ACTIVITY: Every line of the records that holds the word "options" should be copied out.
*** SOURCE INFORMATION Section Begins ***
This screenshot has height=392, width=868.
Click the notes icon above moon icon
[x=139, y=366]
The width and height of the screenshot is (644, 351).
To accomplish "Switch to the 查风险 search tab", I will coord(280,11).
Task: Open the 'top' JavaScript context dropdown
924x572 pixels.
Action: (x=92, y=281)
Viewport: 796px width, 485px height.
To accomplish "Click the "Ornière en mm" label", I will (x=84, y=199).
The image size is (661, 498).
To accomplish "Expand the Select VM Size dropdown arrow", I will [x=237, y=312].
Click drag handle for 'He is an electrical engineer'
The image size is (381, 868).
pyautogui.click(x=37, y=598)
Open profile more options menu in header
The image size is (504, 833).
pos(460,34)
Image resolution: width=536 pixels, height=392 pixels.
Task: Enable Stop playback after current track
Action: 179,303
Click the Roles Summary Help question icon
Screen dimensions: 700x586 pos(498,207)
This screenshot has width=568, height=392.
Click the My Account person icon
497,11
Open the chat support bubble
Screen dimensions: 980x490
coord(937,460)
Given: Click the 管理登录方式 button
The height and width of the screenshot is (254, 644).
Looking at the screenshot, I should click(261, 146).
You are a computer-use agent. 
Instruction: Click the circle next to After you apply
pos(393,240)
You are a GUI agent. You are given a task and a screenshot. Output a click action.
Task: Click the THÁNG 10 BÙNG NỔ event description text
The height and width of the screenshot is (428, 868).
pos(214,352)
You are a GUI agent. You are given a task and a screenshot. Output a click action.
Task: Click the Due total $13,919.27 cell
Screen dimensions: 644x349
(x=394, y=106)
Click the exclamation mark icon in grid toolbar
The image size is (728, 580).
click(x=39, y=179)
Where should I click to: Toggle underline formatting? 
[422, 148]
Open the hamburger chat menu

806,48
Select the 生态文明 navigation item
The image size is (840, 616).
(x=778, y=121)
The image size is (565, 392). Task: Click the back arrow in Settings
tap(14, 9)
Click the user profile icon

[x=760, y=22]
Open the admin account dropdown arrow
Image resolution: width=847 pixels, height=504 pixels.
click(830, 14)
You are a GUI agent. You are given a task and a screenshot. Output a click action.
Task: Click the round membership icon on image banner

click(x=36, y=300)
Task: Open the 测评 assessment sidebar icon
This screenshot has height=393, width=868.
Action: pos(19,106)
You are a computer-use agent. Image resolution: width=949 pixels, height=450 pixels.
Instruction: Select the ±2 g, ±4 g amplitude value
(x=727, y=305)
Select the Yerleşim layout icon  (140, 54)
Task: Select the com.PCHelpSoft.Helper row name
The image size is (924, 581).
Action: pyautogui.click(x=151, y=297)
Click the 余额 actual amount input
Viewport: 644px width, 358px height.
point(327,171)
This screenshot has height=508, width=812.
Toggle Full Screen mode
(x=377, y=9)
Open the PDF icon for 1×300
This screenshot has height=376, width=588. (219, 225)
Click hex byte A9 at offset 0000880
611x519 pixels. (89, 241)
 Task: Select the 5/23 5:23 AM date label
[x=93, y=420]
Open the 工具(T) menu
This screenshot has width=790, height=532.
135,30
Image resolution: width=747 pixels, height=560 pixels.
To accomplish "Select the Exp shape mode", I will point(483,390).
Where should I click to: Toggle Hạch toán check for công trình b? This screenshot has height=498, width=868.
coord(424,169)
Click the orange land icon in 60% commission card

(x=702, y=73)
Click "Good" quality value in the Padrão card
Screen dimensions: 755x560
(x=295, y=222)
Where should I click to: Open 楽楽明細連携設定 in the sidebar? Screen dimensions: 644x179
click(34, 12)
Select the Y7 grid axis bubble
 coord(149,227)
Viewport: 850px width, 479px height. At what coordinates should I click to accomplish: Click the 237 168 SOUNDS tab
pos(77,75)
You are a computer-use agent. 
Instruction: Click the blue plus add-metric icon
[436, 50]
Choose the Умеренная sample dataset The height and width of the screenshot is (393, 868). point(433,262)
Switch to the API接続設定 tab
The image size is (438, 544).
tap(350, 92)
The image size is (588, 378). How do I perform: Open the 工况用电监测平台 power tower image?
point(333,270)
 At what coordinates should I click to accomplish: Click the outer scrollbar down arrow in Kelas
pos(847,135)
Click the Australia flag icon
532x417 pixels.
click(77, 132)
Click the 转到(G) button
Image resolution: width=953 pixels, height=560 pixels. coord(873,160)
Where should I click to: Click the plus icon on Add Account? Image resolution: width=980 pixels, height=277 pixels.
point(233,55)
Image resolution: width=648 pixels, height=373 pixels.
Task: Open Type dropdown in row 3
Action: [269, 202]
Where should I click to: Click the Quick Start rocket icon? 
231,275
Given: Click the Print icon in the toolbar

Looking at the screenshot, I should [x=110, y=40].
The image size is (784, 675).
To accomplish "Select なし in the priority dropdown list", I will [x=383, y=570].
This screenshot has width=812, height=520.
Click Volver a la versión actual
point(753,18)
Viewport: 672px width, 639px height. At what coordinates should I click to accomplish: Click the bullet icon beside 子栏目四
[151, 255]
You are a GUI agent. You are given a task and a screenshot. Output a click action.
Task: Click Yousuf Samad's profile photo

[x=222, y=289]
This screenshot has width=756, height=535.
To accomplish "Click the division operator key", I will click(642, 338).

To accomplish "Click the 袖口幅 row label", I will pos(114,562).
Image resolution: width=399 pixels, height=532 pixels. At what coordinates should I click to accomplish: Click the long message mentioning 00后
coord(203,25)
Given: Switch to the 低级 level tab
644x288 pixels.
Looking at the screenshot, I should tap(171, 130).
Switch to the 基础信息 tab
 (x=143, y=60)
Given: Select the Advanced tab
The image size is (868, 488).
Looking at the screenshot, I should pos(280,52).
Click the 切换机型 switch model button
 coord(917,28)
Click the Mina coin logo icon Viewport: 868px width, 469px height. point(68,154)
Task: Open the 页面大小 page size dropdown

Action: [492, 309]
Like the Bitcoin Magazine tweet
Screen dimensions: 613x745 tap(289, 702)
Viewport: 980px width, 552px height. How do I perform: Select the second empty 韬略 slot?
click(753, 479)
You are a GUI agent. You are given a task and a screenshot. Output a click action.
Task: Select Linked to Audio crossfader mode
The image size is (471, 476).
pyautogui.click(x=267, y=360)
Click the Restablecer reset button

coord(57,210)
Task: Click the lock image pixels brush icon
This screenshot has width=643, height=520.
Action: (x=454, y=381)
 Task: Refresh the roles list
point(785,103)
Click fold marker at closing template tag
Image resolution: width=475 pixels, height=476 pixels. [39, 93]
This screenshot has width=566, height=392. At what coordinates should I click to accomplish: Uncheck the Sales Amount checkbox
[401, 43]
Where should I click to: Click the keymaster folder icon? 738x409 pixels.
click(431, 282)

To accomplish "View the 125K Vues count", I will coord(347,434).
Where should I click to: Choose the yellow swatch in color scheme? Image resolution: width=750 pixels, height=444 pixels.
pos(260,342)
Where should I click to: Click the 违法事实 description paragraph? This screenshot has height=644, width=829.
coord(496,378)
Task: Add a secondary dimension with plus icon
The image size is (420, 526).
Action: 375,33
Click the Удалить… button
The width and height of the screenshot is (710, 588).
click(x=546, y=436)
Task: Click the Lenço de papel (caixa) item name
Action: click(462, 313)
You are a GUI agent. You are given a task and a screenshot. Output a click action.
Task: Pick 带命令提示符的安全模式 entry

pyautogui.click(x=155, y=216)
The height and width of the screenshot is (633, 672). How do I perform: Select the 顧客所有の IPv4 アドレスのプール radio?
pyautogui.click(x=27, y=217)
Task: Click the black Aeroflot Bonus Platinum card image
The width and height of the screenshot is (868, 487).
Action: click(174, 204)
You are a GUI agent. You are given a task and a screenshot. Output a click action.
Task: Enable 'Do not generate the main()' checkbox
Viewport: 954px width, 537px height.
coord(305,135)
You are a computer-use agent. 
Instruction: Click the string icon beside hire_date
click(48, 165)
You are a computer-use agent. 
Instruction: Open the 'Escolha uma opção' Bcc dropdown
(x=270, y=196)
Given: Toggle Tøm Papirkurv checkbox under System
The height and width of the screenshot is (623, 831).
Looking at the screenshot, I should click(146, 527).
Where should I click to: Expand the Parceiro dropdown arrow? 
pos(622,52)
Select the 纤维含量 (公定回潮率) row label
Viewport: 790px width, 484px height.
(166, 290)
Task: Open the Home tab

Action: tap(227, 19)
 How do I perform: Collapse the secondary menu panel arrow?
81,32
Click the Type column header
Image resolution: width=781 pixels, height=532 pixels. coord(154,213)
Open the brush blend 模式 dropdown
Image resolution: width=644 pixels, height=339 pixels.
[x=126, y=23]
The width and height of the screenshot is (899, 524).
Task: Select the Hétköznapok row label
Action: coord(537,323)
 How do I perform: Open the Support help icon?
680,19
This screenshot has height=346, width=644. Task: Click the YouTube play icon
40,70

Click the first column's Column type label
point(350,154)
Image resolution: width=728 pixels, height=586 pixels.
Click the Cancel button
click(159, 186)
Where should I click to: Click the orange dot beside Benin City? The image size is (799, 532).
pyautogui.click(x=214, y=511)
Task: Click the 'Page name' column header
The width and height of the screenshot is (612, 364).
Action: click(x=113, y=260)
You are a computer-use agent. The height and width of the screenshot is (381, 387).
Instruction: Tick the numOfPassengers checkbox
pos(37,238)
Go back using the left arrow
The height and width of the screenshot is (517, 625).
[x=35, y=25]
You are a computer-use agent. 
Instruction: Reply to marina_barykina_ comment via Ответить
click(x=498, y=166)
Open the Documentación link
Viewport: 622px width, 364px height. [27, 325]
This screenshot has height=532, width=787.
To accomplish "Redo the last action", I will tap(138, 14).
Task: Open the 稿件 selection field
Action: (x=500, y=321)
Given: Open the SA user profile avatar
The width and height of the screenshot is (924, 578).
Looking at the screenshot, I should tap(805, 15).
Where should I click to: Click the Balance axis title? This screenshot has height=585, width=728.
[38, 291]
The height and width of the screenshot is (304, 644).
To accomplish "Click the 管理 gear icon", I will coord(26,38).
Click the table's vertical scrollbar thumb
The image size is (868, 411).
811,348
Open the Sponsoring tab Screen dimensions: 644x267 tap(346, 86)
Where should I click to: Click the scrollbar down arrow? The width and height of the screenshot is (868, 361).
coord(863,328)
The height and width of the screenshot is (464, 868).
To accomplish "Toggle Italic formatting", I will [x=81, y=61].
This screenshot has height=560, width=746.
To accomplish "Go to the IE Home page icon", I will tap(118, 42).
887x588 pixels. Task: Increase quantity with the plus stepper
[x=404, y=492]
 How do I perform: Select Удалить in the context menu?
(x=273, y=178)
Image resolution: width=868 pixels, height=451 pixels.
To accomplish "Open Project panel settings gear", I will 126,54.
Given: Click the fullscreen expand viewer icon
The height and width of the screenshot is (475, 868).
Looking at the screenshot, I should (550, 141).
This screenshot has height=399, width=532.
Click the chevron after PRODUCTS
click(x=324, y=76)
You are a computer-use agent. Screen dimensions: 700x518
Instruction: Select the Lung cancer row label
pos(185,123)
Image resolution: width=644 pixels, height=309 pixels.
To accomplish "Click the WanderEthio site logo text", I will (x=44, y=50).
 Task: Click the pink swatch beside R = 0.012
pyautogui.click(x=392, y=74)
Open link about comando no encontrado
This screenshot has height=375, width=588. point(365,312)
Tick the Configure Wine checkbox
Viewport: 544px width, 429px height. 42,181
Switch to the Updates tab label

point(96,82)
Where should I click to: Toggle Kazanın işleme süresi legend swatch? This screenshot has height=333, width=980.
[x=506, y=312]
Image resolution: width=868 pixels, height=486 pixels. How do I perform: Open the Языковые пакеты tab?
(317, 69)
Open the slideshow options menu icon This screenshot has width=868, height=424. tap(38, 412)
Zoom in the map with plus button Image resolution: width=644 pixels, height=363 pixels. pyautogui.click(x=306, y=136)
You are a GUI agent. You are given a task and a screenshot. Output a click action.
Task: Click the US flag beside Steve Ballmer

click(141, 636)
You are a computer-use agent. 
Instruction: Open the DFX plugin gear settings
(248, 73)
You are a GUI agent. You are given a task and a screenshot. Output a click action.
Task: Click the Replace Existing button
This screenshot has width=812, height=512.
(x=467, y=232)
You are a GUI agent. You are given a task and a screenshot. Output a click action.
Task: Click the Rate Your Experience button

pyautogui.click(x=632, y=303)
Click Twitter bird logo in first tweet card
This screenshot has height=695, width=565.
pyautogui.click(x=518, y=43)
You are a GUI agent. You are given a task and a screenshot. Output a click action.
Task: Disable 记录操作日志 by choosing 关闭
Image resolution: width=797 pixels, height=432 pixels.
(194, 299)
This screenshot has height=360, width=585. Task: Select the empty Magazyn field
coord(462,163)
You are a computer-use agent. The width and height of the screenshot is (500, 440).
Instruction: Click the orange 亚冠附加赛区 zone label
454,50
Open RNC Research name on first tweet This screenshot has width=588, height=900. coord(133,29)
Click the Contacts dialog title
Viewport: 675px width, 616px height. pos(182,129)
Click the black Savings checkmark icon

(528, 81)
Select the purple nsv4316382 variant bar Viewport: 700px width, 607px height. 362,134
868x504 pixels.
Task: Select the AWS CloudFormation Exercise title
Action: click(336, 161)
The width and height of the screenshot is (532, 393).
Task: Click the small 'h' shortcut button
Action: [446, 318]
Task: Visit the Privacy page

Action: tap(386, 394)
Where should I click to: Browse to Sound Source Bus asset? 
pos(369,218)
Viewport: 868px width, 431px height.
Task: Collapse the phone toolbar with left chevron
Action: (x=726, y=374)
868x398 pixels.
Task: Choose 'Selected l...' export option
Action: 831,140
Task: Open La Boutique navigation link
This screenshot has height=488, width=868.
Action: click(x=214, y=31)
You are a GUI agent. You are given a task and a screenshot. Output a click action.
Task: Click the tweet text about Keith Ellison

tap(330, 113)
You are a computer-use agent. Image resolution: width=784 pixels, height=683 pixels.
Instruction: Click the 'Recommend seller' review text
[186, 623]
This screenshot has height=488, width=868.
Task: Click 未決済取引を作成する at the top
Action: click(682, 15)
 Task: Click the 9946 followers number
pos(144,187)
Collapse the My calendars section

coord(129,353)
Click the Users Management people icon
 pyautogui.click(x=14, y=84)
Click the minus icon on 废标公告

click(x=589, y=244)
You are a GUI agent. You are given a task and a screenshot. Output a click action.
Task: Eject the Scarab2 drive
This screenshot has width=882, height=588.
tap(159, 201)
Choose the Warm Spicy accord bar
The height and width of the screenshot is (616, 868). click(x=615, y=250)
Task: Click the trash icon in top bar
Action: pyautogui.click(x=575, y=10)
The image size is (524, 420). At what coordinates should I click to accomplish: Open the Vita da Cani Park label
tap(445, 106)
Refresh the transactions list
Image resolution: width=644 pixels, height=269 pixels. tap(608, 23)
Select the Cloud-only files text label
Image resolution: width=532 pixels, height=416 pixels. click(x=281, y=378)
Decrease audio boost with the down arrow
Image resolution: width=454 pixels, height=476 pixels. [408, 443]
*** SOURCE INFORMATION Section Ends ***
ANSWER TO THE EXERCISE:
Open profile more options menu in header
Open the slideshow options menu icon This screenshot has width=868, height=424. tap(38, 412)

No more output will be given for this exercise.